Oak Creek South Routt third graders soared above the state average on a Colorado reading test but the students are still below what the school is shooting for.
Seventy-eight percent of Soroco third-graders are proficient in reading, compared to the 69 percent state average.
"We're really proud of the work our teachers have done to prepare for this," said Muriel Coyle, principal of South Routt Elementary School.
The students were tested using a Colorado Student Assessment Program (CSAP) examination.
Soroco's score sits in the middle with other schools in the county. In Steamboat Springs, Soda Creek Elementary School had an 83 percent proficiency and Strawberry Park Elementary was 87 percent proficient.
Hayden Elementary school scored 71 percent proficient.

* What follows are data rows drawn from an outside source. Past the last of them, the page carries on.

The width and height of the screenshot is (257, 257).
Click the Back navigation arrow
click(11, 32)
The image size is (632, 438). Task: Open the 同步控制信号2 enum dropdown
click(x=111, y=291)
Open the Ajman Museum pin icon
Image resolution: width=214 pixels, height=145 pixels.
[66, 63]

The scores in south Routt are the result of a customized reading program that teachers are using with the children, Coyle said. The program mixes the elements of phonics with the traditional "whole language" style of teaching, she said.
"We supplement (phonics) reading strategy with really good literature," Coyle said.
After the program began two years ago, third-grade students in south Routt improved their scores by 25 percent. The biggest improvement came this year with the children's 78 percent, which is 20 percent better than last year's score.
South Routt Superintendent Steve Jones is pleased with the results.
"It's marching along in the right direction," he said. "We're getting more kids reading and more kids reading earlier."
Despite some public dissent by Colorado educators about Gov. Bill Owens' plan to phase the CSAP tests into Colorado schools, Jones said that so far the tests have been positive for south Routt.
"So long as they are rigorous and fair, I'll support them and I think they have been so far," he said.
Though school officials are proud of the 78 percent mark reached by the 8- and 9-year-old students, they won't feel completely satisfied until at least 90 percent of students are proficient by the state's standards, Jones said.
He also knows students in all grades need to improve in other subjects.
In 1999, 42 percent of fourth-graders at the elementary school tested at proficient writing levels on the state tests. That was actually an improvement from 1997, when less than one-third of the students tested as proficient.
In March, the CSAP math test results showed 53 percent of south Routt fifth-graders were proficient. That was above the state average of 47 percent.
"We're going to continue to work on it," Jones said.
In July, results from the reading and writing tests that fourth- and seventh-graders took this spring will be released and Jones hopes to see some improvements.
In the 2001-2002 school year, all grades will take CSAP tests and Jones wants to be prepared.
"There won't be any place for anyone to hide," he said.